BACKGROUND AND AIM: It has been reported that racial and ethnic (genetic make up), as well as socioeconomic differences may affect the results of kidney transplantation. Socioeconomic factors are quite difficult to differentiate from genetic factors. It is not surprising that a group with poorer access to health care, less private insurance and less income does less well with serious medical problems. The aim of this study was to compare the outcomes of kidney transplantations in Greek (G) and Albanian (A) patients. PATIENTS AND METHODS: Twenty nine transplanted patients of Albanian ancestry were matched with 29 Greek patients retrospectively. Their mean age was 34 (G) and 31 (A) years, there were 21 men and 8 women in each group (G, A) and they received 26 kidneys from living related donors and 3 kidneys from cadaveric donors respectively.
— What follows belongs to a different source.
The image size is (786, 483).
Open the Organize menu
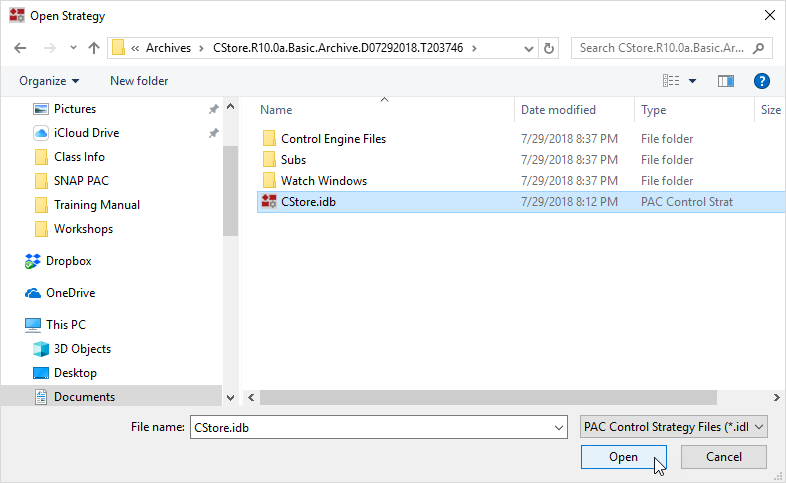click(x=48, y=81)
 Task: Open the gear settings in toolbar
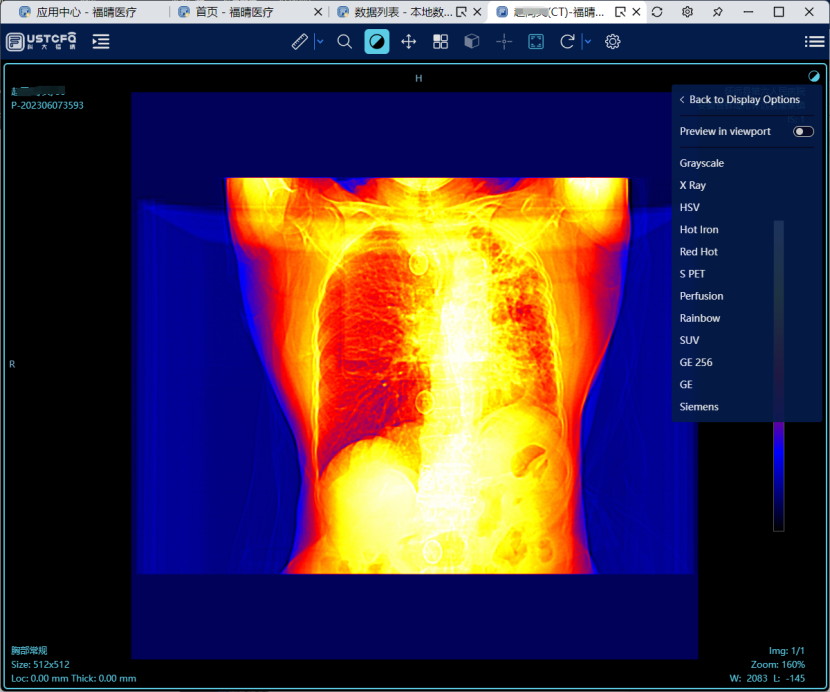click(x=613, y=42)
Arterial blood pressure (ABP), body weight (BW), serum creatinine, serum total protein and albumin, total cholesterol, HDL-cholesterol and triglycerides, 24 hour proteinuria were measured on 7th, 15th postoperative day, 1st , 3rd , 6th month and 1st year after transplant. BMI was calculated before and 1 year after transplantation and acute rejection episodes were recorded too. Methylprednizolone (MP), cyclosporine (CsA) dose /kg BW were calculated at baseline, 1, 3, 6, 12 months after transplant. Cumulative patient and graft survival at 1 and 5 years were calculated too. RESULTS: Patient survival at 1 and 5 years was 100% / 93.1% and 100% /93.1% respectively (p: NS). Graft survival at 1 and 5 years was 100% / 93.10% and 93.75% / 86.45% respectively (p: NS). BW (but not BMI) and total cholesterol levels in Greek patients were higher compared to those of Albanian patients during the 1st post transplant year (p: 0.044 and p: 0.021 respectively). MP dose in A patients was higher during the first year (p: 0.05). CONCLUSION: Patients and graft survival do not present difference between G and A patients. There is significant difference on cholesterol profile between G and A patients. A larger number of transplants are possibly needed to allow us to draw firm conclusions.